On se serait attendu, au lendemain du large mouvement de défiance populaire de mars dernier, à des concertations approfondies de la classe politique sur l’avenir de notre système démocratique au lieu de disputes sur la date des prochaines élections locales.
LE TOURNANT DE MARS
Il faut dire que depuis mars 2012, une lourde chape de plomb s’est abattue sur la vie publique de notre pays, ne laissant d’autres choix aux acteurs politiques de notre pays que de se soumettre aux desiderata du clan présidentiel, ou alors de courir le risque d’être emprisonnés par une Justice instrumentalisée, sous les prétextes les plus fallacieux, allant de l’offense au chef de l’État à des cabales judiciaires.
C’est en cela que les journées de mars 2021 symbolisent un tournant fatidique salué par tous les démocrates sincères, un premier jalon, qui marque la perte d’initiative d’un président autoritaire et manœuvrier et esquisse des perspectives qui pourraient mener notre pays vers des lendemains meilleurs, c’est à dire un renouveau démocratique.
Si la société civile, incluant la classe maraboutique a réussi à rétablir un calme précaire, aucun acte significatif de rupture avec neuf années de gouvernance tyrannique n’a encore été posé.
C’est ce qui rend d’autant plus inquiétante cette léthargie qui perdure alors qu’on se serait attendu à une effervescence démocratique prémonitoire de profondes réformes.
Mais ne nous voilons pas la face ! Le président Sall n’a encore jamais manifesté un grand intérêt pour la consolidation de notre processus démocratique, ce qui l’obligerait à faire des concessions politiques significatives, comme le montre sa réconciliation avortée de Massalikul Djinane avec Me Wade.
FUITE EN AVANT DU CLAN PRÉSIDENTIEL
C’est pourquoi, lui et ses affidés semblent avoir opté pour la fuite en avant comme le prouve leur mémorandum gouvernemental sur les évènements de février – mars 2021, qu’on peut assimiler à un réquisitoire partial et impitoyable contre un rival politique devenu un des principaux obstacles aux projets funestes qu’ils nourrissent pour la Nation.
De plus, ils ont initié une gigantesque campagne médiatique tendant à revivifier leur complot moribond contre le leader du PASTEF et à amener l’opinion à s’apitoyer sur le sort d’une plaignante, qu’on devrait plutôt préserver des politiciens sans scrupules et des avocats véreux qui l’entourent.
Au lieu de tirer des enseignements utiles de cette crise pour améliorer notre système politique, le pouvoir reste empêtré dans de petits calculs (électoraux) d’épicier.
De fait, la déception gagne, de plus en plus, ceux qui au lendemain des manifestations populaires de mars dernier, espéraient des mutations qualitatives sur le champ politique national.

(Enregistrements du jeu de données)
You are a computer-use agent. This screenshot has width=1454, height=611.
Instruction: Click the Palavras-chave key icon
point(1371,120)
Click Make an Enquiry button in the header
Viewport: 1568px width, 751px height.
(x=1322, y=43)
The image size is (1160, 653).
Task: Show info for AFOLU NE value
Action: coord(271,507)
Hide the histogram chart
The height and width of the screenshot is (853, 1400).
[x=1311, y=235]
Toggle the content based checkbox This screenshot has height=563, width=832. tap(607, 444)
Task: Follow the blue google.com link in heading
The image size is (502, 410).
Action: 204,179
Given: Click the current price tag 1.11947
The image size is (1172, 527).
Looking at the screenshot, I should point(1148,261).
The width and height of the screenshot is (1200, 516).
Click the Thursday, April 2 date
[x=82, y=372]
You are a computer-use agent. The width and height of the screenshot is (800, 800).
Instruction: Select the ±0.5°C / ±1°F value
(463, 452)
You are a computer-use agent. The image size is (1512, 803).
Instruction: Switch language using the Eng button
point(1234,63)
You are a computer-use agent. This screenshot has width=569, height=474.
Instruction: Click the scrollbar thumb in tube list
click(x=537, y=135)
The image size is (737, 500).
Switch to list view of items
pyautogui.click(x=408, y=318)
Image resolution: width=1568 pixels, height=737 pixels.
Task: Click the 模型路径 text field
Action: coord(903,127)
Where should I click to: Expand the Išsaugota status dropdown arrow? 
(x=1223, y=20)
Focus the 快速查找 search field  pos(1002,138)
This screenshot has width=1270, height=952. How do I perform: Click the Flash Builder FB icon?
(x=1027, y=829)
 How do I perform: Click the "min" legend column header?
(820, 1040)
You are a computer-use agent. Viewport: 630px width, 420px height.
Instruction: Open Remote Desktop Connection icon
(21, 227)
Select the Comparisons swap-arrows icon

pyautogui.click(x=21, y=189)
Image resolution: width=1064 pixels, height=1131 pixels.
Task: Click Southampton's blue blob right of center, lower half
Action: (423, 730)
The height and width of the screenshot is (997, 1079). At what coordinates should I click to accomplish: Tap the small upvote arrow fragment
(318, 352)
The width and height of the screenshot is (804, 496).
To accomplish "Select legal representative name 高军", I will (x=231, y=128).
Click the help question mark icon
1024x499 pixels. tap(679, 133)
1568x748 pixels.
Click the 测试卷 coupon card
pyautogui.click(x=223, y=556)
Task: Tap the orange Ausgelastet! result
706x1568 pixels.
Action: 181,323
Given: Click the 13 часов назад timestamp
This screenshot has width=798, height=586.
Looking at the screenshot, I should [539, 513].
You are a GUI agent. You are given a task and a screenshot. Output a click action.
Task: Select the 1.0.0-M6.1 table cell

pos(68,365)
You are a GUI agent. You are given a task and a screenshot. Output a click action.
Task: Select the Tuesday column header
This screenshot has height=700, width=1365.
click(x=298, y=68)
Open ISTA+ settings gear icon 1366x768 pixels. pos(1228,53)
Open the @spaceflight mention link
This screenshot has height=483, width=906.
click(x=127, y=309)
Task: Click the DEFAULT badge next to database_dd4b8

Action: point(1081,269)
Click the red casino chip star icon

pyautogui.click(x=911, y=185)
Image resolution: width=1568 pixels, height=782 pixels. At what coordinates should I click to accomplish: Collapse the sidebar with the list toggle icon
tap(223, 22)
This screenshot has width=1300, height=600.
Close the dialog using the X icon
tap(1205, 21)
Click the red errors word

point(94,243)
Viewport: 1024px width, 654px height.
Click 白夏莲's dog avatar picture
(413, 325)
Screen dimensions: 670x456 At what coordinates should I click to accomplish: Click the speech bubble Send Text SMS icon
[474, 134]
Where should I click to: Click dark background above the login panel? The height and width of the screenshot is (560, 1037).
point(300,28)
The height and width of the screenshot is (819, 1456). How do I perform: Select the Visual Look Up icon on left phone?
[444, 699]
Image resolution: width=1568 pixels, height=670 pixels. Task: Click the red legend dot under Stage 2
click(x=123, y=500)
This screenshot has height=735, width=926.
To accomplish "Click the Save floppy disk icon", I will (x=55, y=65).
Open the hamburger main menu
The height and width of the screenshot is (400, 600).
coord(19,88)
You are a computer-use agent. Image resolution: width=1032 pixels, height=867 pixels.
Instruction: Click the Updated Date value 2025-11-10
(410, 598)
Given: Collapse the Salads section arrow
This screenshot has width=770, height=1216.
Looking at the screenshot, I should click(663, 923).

[TRAVAIL DEMANDÉ]
Recopiez à l'identique le passage de l'article sur les journées de mars 2021 qui commence aux mots « Si la société » et s'arrête après « de profondes réformes. ». Les enregistrements ne servent pas ici.

[RÉSULTAT ATTENDU]
Si la société civile, incluant la classe maraboutique a réussi à rétablir un calme précaire, aucun acte significatif de rupture avec neuf années de gouvernance tyrannique n’a encore été posé.
C’est ce qui rend d’autant plus inquiétante cette léthargie qui perdure alors qu’on se serait attendu à une effervescence démocratique prémonitoire de profondes réformes.